Word for word, return the lines from the top of the listing to the line containing "Open the duration", both ends included, and no others.

Supplied entries>
BEGIN
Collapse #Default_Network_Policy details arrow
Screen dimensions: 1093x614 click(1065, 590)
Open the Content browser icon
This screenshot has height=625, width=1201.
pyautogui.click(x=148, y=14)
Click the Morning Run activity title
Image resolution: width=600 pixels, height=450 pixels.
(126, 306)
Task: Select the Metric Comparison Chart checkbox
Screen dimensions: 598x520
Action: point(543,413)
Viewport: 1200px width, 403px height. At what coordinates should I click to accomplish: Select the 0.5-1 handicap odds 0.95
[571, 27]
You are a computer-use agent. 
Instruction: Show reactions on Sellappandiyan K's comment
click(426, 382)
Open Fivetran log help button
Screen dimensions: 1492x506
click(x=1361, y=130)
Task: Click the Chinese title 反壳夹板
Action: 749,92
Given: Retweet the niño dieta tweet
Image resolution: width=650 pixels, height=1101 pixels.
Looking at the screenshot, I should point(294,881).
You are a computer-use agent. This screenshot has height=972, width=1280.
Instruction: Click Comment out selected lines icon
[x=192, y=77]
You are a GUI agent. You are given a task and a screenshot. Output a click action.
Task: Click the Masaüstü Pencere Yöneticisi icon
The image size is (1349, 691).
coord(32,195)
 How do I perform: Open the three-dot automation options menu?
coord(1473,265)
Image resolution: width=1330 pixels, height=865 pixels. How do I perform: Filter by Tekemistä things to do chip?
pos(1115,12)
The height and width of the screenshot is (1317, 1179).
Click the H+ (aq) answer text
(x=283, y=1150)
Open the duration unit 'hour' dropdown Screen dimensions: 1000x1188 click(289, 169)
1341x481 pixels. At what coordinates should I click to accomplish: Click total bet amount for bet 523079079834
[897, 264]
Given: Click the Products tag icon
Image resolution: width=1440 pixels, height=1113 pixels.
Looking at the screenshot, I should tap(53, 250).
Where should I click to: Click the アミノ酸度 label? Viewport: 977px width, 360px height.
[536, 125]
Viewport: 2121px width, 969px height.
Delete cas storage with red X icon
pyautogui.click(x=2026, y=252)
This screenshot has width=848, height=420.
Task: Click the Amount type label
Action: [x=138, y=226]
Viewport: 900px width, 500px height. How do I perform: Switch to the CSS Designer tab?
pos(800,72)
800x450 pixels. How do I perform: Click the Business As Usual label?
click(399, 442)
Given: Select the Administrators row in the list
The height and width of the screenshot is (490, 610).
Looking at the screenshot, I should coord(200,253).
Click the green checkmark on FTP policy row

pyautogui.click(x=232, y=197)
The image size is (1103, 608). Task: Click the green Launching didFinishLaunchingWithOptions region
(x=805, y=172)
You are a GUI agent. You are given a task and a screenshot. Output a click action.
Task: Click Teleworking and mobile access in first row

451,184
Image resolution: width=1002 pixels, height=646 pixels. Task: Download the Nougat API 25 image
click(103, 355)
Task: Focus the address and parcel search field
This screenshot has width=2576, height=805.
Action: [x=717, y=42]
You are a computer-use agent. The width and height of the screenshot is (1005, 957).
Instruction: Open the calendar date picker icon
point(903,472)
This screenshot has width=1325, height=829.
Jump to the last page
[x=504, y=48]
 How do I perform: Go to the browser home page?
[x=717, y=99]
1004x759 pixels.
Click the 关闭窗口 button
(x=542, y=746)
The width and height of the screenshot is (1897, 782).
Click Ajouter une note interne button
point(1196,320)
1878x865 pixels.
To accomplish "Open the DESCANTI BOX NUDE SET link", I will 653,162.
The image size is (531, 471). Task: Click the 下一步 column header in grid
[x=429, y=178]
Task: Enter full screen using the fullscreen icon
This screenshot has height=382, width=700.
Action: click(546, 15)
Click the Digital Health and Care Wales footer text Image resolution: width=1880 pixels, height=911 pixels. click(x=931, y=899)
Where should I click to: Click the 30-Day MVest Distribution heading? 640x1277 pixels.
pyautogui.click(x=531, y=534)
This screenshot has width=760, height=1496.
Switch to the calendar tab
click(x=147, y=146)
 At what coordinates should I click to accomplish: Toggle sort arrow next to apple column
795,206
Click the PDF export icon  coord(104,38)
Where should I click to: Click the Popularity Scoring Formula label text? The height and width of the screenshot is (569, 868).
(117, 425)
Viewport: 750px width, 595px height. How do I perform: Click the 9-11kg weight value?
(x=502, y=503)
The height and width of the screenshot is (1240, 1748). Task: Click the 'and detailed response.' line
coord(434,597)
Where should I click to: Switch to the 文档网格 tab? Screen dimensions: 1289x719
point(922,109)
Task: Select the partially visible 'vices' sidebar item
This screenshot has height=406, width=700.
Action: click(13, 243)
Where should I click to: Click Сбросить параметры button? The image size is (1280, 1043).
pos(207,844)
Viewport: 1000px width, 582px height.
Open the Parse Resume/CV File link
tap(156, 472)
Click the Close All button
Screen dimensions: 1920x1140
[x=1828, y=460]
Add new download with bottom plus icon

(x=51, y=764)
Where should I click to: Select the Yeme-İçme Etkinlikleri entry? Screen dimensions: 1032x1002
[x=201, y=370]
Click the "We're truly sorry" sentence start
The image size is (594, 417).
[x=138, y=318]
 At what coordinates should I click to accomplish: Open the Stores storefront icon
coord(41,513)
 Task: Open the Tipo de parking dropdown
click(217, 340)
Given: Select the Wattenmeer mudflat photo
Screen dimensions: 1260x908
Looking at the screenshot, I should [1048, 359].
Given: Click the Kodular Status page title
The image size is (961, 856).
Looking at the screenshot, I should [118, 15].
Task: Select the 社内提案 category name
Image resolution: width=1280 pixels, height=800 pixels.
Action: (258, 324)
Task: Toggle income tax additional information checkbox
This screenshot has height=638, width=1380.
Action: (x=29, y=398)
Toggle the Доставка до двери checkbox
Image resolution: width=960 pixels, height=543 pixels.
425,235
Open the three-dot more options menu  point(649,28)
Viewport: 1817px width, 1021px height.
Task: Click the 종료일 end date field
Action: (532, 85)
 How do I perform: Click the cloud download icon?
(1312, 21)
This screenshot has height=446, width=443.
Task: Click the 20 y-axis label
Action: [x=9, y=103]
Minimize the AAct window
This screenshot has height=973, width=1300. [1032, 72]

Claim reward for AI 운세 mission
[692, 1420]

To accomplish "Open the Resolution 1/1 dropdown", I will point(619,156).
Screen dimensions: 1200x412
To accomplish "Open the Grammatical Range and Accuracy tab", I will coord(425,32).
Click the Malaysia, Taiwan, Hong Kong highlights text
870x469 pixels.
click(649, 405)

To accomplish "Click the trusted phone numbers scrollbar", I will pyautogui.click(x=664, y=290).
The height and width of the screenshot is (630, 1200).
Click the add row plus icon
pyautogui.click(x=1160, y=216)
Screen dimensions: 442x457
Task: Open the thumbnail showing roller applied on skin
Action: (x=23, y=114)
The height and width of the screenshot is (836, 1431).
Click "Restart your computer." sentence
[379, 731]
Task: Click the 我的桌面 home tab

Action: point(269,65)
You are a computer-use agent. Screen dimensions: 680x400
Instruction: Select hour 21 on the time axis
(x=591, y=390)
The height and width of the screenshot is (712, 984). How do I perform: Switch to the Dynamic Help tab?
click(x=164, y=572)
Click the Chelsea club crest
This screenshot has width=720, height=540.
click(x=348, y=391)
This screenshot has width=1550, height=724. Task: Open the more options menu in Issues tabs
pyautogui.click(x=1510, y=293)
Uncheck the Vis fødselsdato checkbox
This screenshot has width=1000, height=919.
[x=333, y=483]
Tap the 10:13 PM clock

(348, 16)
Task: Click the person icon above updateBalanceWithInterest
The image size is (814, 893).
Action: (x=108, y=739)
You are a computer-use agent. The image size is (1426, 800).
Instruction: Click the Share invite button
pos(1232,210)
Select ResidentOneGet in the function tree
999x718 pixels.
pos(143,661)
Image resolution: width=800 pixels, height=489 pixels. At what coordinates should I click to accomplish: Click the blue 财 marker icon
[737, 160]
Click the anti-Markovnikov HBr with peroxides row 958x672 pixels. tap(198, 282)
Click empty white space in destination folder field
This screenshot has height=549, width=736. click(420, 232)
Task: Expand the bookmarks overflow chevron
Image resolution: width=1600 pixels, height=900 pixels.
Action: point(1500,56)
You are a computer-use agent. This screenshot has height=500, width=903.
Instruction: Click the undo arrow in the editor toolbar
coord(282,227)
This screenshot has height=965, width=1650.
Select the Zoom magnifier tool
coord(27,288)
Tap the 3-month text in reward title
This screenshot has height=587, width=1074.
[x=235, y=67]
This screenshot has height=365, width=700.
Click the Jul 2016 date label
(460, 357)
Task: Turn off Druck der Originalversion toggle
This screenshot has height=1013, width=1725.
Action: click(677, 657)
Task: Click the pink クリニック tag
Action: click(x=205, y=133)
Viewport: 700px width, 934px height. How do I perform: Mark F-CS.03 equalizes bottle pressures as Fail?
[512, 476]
END
Finished exercise>
Collapse #Default_Network_Policy details arrow
Screen dimensions: 1093x614 click(1065, 590)
Open the Content browser icon
This screenshot has height=625, width=1201.
pyautogui.click(x=148, y=14)
Click the Morning Run activity title
Image resolution: width=600 pixels, height=450 pixels.
(126, 306)
Task: Select the Metric Comparison Chart checkbox
Screen dimensions: 598x520
Action: point(543,413)
Viewport: 1200px width, 403px height. At what coordinates should I click to accomplish: Select the 0.5-1 handicap odds 0.95
[571, 27]
You are a computer-use agent. 
Instruction: Show reactions on Sellappandiyan K's comment
click(426, 382)
Open Fivetran log help button
Screen dimensions: 1492x506
click(x=1361, y=130)
Task: Click the Chinese title 反壳夹板
Action: 749,92
Given: Retweet the niño dieta tweet
Image resolution: width=650 pixels, height=1101 pixels.
Looking at the screenshot, I should point(294,881).
You are a computer-use agent. This screenshot has height=972, width=1280.
Instruction: Click Comment out selected lines icon
[x=192, y=77]
You are a GUI agent. You are given a task and a screenshot. Output a click action.
Task: Click the Masaüstü Pencere Yöneticisi icon
The image size is (1349, 691).
coord(32,195)
 How do I perform: Open the three-dot automation options menu?
coord(1473,265)
Image resolution: width=1330 pixels, height=865 pixels. How do I perform: Filter by Tekemistä things to do chip?
pos(1115,12)
The height and width of the screenshot is (1317, 1179).
Click the H+ (aq) answer text
(x=283, y=1150)
Open the duration unit 'hour' dropdown Screen dimensions: 1000x1188 click(289, 169)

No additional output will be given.